## EXERCISE OBJECTIVE
Duplicate the following lines verbatim, keeping every line of the material.

===== GIVEN DATA

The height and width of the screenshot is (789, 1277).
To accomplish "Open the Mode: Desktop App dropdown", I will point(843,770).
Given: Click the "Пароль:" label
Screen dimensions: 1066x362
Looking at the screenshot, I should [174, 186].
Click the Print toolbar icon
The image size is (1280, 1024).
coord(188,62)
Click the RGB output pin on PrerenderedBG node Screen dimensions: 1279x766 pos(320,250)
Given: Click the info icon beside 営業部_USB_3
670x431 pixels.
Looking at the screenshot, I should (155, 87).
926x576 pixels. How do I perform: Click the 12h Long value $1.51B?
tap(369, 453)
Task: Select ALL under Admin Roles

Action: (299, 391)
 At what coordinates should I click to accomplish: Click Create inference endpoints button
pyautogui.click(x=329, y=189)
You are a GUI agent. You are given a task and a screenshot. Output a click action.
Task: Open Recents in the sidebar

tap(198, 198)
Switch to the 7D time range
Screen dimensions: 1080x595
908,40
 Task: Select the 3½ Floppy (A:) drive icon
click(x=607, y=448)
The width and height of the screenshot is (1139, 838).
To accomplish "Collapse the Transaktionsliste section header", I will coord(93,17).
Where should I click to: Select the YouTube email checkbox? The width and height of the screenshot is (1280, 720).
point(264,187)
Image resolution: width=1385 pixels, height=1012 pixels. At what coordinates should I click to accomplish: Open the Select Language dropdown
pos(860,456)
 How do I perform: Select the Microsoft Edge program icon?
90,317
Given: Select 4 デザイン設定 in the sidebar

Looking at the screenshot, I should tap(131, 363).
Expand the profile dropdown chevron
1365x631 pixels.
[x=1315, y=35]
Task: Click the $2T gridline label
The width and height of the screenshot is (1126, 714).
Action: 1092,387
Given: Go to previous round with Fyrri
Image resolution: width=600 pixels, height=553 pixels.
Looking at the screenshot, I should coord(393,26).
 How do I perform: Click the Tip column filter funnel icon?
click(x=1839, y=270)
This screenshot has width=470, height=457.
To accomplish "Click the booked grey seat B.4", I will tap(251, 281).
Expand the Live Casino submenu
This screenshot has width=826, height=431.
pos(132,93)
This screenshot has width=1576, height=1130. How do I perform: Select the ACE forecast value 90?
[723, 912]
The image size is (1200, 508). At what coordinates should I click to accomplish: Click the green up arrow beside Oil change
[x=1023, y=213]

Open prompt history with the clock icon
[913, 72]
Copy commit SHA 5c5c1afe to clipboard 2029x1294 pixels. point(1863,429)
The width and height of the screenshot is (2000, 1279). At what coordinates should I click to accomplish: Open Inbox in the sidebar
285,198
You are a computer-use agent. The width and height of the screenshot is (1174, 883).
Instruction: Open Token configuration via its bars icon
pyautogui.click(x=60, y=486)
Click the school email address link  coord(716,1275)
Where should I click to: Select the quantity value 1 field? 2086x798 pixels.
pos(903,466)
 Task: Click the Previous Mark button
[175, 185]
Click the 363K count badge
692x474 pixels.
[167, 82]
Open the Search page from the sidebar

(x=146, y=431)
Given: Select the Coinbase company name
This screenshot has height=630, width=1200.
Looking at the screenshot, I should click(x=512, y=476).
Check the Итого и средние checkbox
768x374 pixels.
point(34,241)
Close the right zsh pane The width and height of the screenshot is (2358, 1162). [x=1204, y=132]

==========

## EXERCISE RESPONSE
The height and width of the screenshot is (789, 1277).
To accomplish "Open the Mode: Desktop App dropdown", I will point(843,770).
Given: Click the "Пароль:" label
Screen dimensions: 1066x362
Looking at the screenshot, I should [174, 186].
Click the Print toolbar icon
The image size is (1280, 1024).
coord(188,62)
Click the RGB output pin on PrerenderedBG node Screen dimensions: 1279x766 pos(320,250)
Given: Click the info icon beside 営業部_USB_3
670x431 pixels.
Looking at the screenshot, I should (155, 87).
926x576 pixels. How do I perform: Click the 12h Long value $1.51B?
tap(369, 453)
Task: Select ALL under Admin Roles

Action: (299, 391)
 At what coordinates should I click to accomplish: Click Create inference endpoints button
pyautogui.click(x=329, y=189)
You are a GUI agent. You are given a task and a screenshot. Output a click action.
Task: Open Recents in the sidebar

tap(198, 198)
Switch to the 7D time range
Screen dimensions: 1080x595
908,40
 Task: Select the 3½ Floppy (A:) drive icon
click(x=607, y=448)
The width and height of the screenshot is (1139, 838).
To accomplish "Collapse the Transaktionsliste section header", I will coord(93,17).
Where should I click to: Select the YouTube email checkbox? The width and height of the screenshot is (1280, 720).
point(264,187)
Image resolution: width=1385 pixels, height=1012 pixels. At what coordinates should I click to accomplish: Open the Select Language dropdown
pos(860,456)
 How do I perform: Select the Microsoft Edge program icon?
90,317
Given: Select 4 デザイン設定 in the sidebar

Looking at the screenshot, I should tap(131, 363).
Expand the profile dropdown chevron
1365x631 pixels.
[x=1315, y=35]
Task: Click the $2T gridline label
The width and height of the screenshot is (1126, 714).
Action: 1092,387
Given: Go to previous round with Fyrri
Image resolution: width=600 pixels, height=553 pixels.
Looking at the screenshot, I should coord(393,26).
 How do I perform: Click the Tip column filter funnel icon?
click(x=1839, y=270)
This screenshot has width=470, height=457.
To accomplish "Click the booked grey seat B.4", I will tap(251, 281).
Expand the Live Casino submenu
This screenshot has width=826, height=431.
pos(132,93)
This screenshot has width=1576, height=1130. How do I perform: Select the ACE forecast value 90?
[723, 912]
The image size is (1200, 508). At what coordinates should I click to accomplish: Click the green up arrow beside Oil change
[x=1023, y=213]

Open prompt history with the clock icon
[913, 72]
Copy commit SHA 5c5c1afe to clipboard 2029x1294 pixels. point(1863,429)
The width and height of the screenshot is (2000, 1279). At what coordinates should I click to accomplish: Open Inbox in the sidebar
285,198
You are a computer-use agent. The width and height of the screenshot is (1174, 883).
Instruction: Open Token configuration via its bars icon
pyautogui.click(x=60, y=486)
Click the school email address link  coord(716,1275)
Where should I click to: Select the quantity value 1 field? 2086x798 pixels.
pos(903,466)
 Task: Click the Previous Mark button
[175, 185]
Click the 363K count badge
692x474 pixels.
[167, 82]
Open the Search page from the sidebar

(x=146, y=431)
Given: Select the Coinbase company name
This screenshot has height=630, width=1200.
Looking at the screenshot, I should click(x=512, y=476).
Check the Итого и средние checkbox
768x374 pixels.
point(34,241)
Close the right zsh pane The width and height of the screenshot is (2358, 1162). [x=1204, y=132]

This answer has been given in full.